Young & Human team up with WRST Collective for an interactive phygital audio installation at Cairo Design Week, presenting a collaborative experience that merges physical design with digital layers to create an immersive, sound-responsive environment running from November 20 to 29. Situated 187 meters above the city of Cairo, the project brings together Young & Human’s conceptual design sensibilities and WRST Collective’s experimental approach, turning the installation into a dynamic space where visitors trigger and shape audio elements through movement and interaction.
Whether you’re a producer, musician, a visual artist, a curious beginner, or simply someone who loves music, this installation transforms Cairo Tower into a space where creativity becomes visible, where sound stops being abstract and becomes something you can touch, shape, and co-create.
By blending tactile components with responsive digital systems, the work embodies the essence of a phygital experience: collapsing the boundaries between virtual and real while inviting audiences to explore sound as both a physical presence and a digital behavior. As part of Cairo Design Week, the installation adds to the city’s growing landscape of forward-thinking, tech-driven creativity, offering a vivid example of how design, audio, and interactivity converge.
The layered tech-integrated platform where sound, design, and youth creativity merge into one living system. Spread between the plaza at the base of Cairo Tower and the rotating 50th floor above it, the experience transforms the landmark into a vertical music laboratory: a place where sound is heard, broken apart, rebuilt, and reborn in real time.

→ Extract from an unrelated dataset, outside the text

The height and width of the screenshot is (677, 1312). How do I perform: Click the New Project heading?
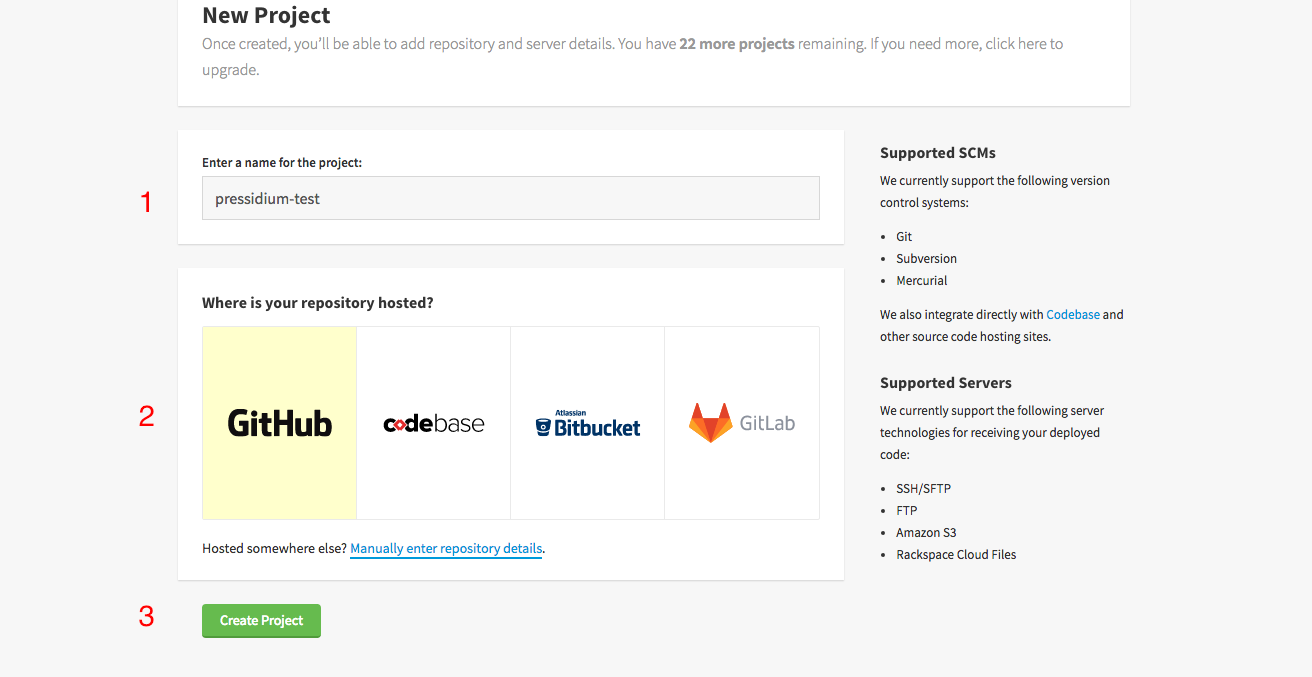pos(266,15)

Young & Human frames this installation as its first phygital co-creation station, a space created to commercialize youth talent through hands-on experimentation, while WRST, the independent art group founded in 2022, steps into Cairo Design Week with a mission to reimagine how people hear, see, and engage with music.
At the plaza before entering the tower, the two teams curate a sound-medium exhibition that charts the transformation of listening from 1918 gramophones to iPods to VR headsets. This outdoor gallery allows visitors to test how technology has transformed the way we hear music: analogue warmth, magnetic tape hiss, compressed digital files, and spatial audio.
The installation becomes a hands-on living timeline designed to make visitors feel the evolution of audio rather than simply observe it. Interactive games extend the experience; some mimic a physical form of Guitar Hero, where visitors replay tracks by moving through the space and selecting stems, while others recreate Foley sound design, letting participants craft cinematic effects and then record them as samples.
Up on the 50th floor, visitors enter Studio 50, a living production studio suspended above Cairo. Surrounded by glass, the entire rotating floor becomes a panoramic broadcast room where WRST hosts live-streamed creative and educational sessions. The floor transforms into a transparent studio, floating over the city and fully visible from every angle. Two external screens outside the studio display everything happening inside, one shows a live camera feed, and the other shows the producer’s screen in real time with details of every layer, every stem, every creative decision.
Within Studio 50, WRST structures the station around interconnected creative pathways. Daily collaborative sessions bring together producers, vocalists, songwriters, and musicians, allowing participants to witness (or join) the making of a song from idea to pre-master. These sessions are streamed live on TikTok and other platforms and later published as a Masterclass-style archive intended to showcase transparency rather than performance. WRST artists also reopen past projects to dissect stems, sound design choices, and production methods, offering a rare look into how their tracks were originally built.
Parallel to this, engineer Nour Abbas leads live mixing and mastering sessions broadcast remotely from Studio 19 in Maadi, demonstrating EQ decisions, balancing, troubleshooting, and final-stage mastering in real time. On the same floor, a dedicated ‘Synth Corner’ serves as a playground for sound, giving visitors hands-on access to analog and digital synthesizers where you can record ideas, experiment with textures, or book consultancy sessions with WRST artists for professional feedback.
Young & Human frames the entire installation around accessibility and talent development so applications operate on a point-based system, and the first 50 accepted participants receive three free days of access to the Co-Creation Station.
Founded in 2022, WRST functions not as a traditional company but as a living artistic community. It brings together producers, musicians, sound engineers, and visual artists to develop sustainable, collaborative workflows outside the pressures of the commercial industry. At its core, the collective pushes new directions in Egyptian electronic sound — indie, electronic, and shaabi hybrids — through experimentation, knowledge-sharing, and cross-disciplinary collaboration.